Но что же по возвращению? Я узнаю, что каждая нашла себе избранника по сердцу. И даже не посмотрю, что лишь один из будущих моих зятьёв почитает Три учения[П6] . Ведь если бы не Ваш заказ не было бы и этого, а Вашего щедрого вознаграждения хватит и на большую общую свадьбу, и на солидное приданное для моих девочек.

— Поздравляю. Когда же свадьба?

— По весне, как отгуляем новый год и потеплее станет. И да, Вы приглашены.

— Я конечно очень рад за Вас и польщён приглашением… но при чём здесь змеи?

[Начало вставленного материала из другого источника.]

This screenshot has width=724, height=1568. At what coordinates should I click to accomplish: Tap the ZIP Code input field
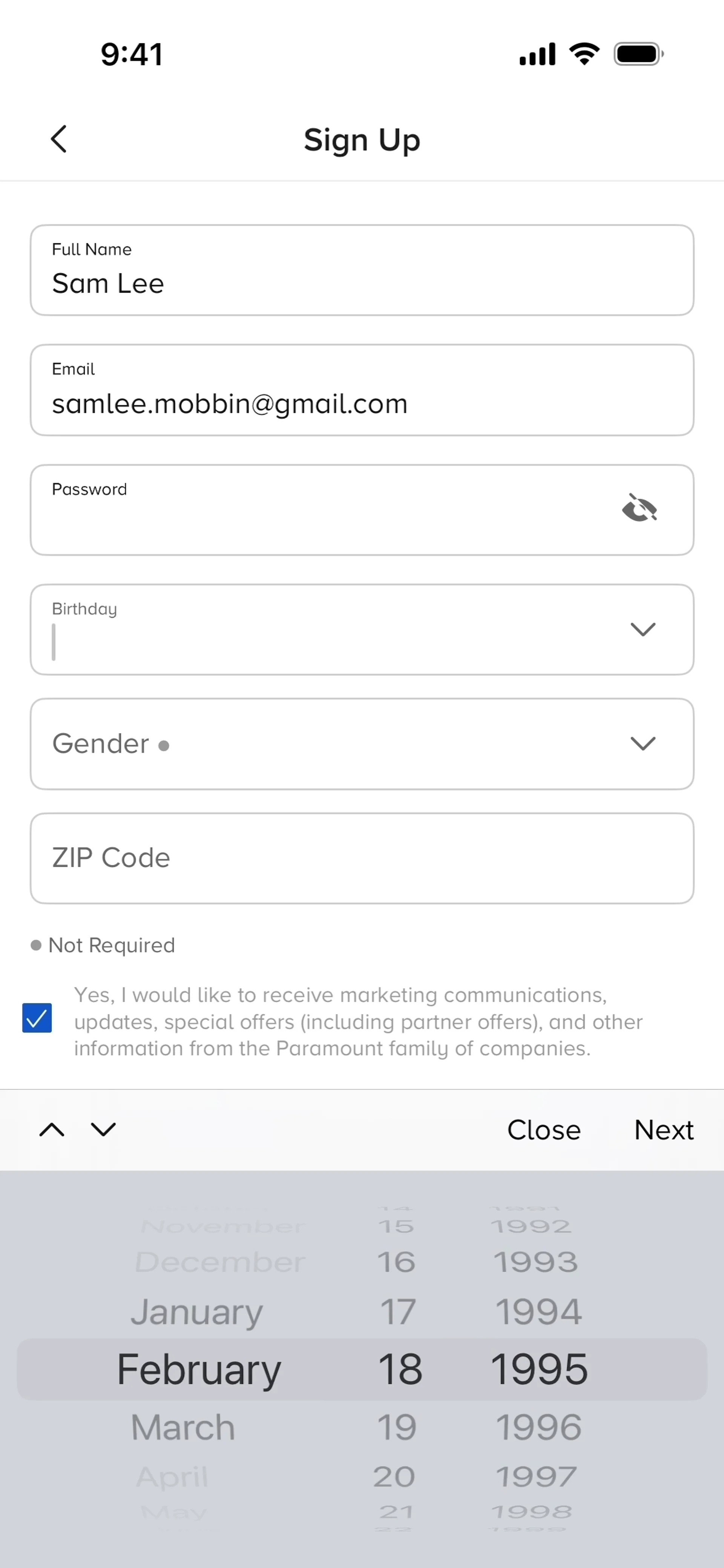362,858

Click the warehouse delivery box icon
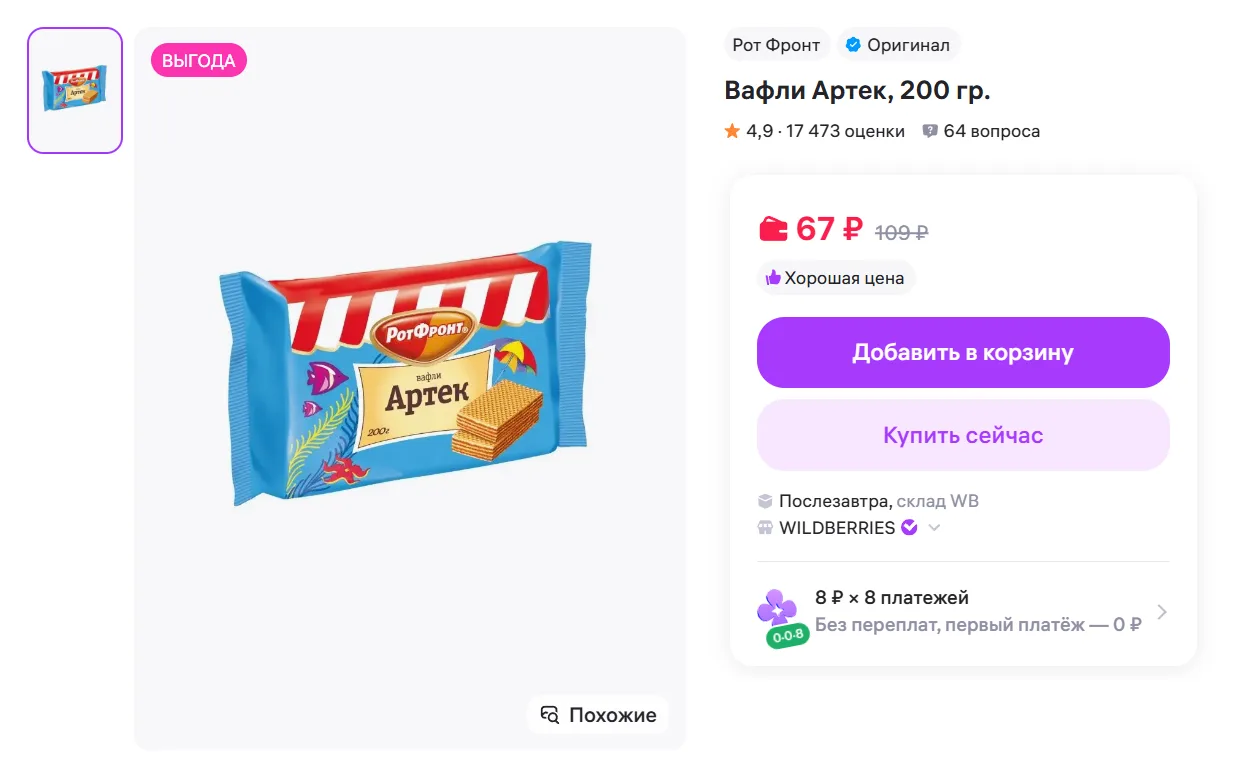(x=765, y=501)
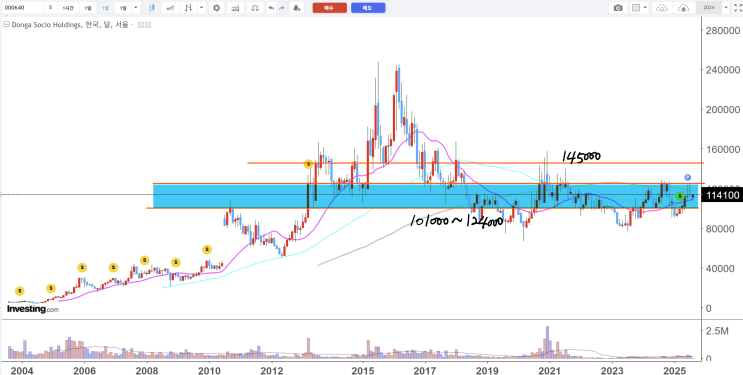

— О-о-о, Феликс Александрович, Вы верно не знаете историю о женитьбе Великого змея, после которой он покровительствует каждой невесте Поднебесной. Слушайте же, а я за одно русский вспомню. Поправите меня, если что…

***

Давным-давно, когда времени ещё не существовало, у Праотца всех драконов и Праматери всех змей, в которых сочетались небеса с землей, были тысячи сыновей и столько же дочерей.

Один из их отпрысков, змей по имени Ши, бился с морским демоном И Гу, что страшно досаждал жителям прибрежных селений. Яогуай со дна солёных вод насылал водовороты и большие волны, топя корабли и города, а с ночным приливом пробирался на сушу и воровал женщин и детей.

Много раз они сходились в схватке, и никто не знает сколько длилось это их сражение, ведь времени ещё не существовало. Ши ловко уклонялся от атак И Гу, нанося при этом удары своим грозным хвостом, что был смертоносен как лю син чуй[П7] и сань-цзе-гунь[П8], и как фэйгоу[П9] вместе с цзебянь[П10] . Совершив очередной выпад змею удалось выбить весь дух из громадной чёрной туши с костяными выступами на спине, что напоминали пики подводных сказ. Однако, перед окончательной смертью, злобный демон силой заклинаний вошёл в тело крохотной рыбки.

Скрывшись в норке на морском дне, он яростно воскликнул:

— О, радуйся пока можешь, ведь будет ещё время и тогда встану тебе поперек горла, не будь я сам И Гу!

А надо вам сказать, что Ши никак не мог воспринять сей угрозы всерьёз, да так и оставил жить И Гу в страхе перед чайками, рыбаками и их прожорливыми детьми. Не понял тогда змей слов разгневанного демона, ведь никакого времени ещё не существовало. Желтый Император ещё создаст его, Его Императорское Величество ещё объявит о небесной гонке, чтобы разделить дни и ночи, месяцы и годы, выкованные в кузнице Небесного Дворца.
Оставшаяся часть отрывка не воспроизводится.